Action item |
Pull out each line from the items below that contains the word "type".

Pixel coordinate grounding data
——————————

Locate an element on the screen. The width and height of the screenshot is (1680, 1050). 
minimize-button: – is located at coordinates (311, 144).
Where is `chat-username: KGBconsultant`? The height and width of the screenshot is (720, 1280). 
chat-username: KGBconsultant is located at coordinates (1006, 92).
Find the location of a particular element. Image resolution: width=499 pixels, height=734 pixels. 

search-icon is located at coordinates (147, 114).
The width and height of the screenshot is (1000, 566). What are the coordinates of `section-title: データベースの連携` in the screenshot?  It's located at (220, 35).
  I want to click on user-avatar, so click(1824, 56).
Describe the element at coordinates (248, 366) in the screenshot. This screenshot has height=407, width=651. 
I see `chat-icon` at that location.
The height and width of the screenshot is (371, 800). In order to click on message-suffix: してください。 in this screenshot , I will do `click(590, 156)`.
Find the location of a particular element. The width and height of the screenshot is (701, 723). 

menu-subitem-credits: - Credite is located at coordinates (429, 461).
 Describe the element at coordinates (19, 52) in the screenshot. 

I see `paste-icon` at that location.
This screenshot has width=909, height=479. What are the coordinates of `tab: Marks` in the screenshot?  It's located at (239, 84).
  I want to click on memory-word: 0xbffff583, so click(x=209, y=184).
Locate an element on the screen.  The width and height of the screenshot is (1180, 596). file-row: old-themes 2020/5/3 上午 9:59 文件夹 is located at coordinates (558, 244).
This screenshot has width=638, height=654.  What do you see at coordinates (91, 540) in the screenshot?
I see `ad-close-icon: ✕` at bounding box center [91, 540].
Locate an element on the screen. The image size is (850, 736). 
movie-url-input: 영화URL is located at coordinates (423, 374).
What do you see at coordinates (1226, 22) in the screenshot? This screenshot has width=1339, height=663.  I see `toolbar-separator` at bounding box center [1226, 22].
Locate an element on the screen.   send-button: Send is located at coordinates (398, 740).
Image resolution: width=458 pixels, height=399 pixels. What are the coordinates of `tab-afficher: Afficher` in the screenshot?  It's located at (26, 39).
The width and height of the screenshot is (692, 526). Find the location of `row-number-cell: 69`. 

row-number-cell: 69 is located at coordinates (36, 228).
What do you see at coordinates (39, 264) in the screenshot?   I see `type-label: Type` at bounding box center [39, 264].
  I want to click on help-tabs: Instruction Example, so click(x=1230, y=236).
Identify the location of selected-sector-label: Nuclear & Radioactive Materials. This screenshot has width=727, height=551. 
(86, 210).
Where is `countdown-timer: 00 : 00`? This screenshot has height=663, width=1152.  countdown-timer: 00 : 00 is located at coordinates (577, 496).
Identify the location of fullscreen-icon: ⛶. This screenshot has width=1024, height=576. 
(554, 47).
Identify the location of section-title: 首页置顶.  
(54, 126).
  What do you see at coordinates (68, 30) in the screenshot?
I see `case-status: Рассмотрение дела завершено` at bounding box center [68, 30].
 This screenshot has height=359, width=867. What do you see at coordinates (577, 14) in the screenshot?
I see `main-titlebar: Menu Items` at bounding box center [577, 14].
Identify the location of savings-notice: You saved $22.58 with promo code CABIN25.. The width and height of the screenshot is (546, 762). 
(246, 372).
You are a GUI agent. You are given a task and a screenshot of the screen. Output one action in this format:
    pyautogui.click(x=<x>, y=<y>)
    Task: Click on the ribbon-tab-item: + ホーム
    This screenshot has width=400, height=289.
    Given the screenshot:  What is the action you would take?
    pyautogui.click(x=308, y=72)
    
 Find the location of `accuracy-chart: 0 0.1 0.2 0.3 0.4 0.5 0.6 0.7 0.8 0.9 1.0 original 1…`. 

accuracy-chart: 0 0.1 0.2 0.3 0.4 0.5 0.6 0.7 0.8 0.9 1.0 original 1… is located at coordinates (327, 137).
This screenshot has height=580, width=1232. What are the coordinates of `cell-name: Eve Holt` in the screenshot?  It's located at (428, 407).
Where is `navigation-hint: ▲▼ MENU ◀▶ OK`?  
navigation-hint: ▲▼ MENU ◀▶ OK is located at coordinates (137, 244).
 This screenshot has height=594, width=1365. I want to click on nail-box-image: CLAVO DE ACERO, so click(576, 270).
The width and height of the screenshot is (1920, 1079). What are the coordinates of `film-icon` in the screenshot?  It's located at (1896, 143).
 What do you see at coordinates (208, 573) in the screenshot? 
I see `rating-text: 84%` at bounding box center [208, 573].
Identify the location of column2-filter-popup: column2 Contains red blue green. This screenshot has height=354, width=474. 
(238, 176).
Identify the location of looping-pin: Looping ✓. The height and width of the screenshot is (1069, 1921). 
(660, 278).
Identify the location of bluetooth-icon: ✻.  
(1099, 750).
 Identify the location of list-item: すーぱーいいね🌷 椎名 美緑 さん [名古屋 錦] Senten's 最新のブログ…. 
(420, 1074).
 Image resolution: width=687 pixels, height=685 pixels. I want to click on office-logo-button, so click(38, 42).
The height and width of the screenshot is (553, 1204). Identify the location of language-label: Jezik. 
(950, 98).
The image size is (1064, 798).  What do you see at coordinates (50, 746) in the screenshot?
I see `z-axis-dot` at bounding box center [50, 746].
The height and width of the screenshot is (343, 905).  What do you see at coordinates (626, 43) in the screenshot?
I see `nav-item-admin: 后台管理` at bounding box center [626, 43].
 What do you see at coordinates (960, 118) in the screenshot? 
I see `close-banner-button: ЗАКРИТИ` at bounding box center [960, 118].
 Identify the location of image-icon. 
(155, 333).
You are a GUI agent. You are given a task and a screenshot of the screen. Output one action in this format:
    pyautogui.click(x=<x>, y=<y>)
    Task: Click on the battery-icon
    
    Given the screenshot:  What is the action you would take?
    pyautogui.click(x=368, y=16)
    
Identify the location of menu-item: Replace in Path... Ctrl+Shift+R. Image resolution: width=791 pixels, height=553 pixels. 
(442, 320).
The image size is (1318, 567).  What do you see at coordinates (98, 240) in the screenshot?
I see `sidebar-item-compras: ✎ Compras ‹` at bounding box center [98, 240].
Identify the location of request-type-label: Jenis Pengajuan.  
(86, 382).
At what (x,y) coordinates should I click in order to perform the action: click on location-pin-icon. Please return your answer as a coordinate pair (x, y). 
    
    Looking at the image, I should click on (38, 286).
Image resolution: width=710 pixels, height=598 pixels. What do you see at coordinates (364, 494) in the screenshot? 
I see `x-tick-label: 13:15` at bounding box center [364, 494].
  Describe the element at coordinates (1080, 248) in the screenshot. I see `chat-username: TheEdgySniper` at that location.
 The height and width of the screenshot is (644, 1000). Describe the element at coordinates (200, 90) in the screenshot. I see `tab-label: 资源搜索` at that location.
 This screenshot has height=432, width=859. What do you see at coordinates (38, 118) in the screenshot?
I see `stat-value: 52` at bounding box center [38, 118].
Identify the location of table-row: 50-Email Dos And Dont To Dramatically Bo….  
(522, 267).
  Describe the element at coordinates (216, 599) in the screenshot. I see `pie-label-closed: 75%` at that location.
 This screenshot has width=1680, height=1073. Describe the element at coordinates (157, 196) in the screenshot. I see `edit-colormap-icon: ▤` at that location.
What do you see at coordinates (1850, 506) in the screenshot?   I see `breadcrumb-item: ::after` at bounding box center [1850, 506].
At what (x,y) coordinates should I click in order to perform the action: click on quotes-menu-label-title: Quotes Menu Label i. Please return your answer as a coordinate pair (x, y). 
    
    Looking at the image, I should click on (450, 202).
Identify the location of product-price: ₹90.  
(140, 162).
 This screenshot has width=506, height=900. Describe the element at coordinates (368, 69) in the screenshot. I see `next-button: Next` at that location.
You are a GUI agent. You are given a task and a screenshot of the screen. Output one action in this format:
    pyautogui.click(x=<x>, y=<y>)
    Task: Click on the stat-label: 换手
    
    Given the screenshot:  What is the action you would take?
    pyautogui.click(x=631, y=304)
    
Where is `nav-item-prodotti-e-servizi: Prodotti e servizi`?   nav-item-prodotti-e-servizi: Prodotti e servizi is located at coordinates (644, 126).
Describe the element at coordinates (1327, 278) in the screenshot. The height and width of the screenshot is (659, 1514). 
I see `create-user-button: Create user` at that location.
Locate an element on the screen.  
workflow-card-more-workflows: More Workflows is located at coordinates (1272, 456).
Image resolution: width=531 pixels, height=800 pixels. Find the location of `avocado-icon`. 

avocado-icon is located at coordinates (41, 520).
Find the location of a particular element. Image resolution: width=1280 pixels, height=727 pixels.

——————————

Your response |
What do you see at coordinates (39, 264) in the screenshot?   I see `type-label: Type` at bounding box center [39, 264].
Identify the location of request-type-label: Jenis Pengajuan.  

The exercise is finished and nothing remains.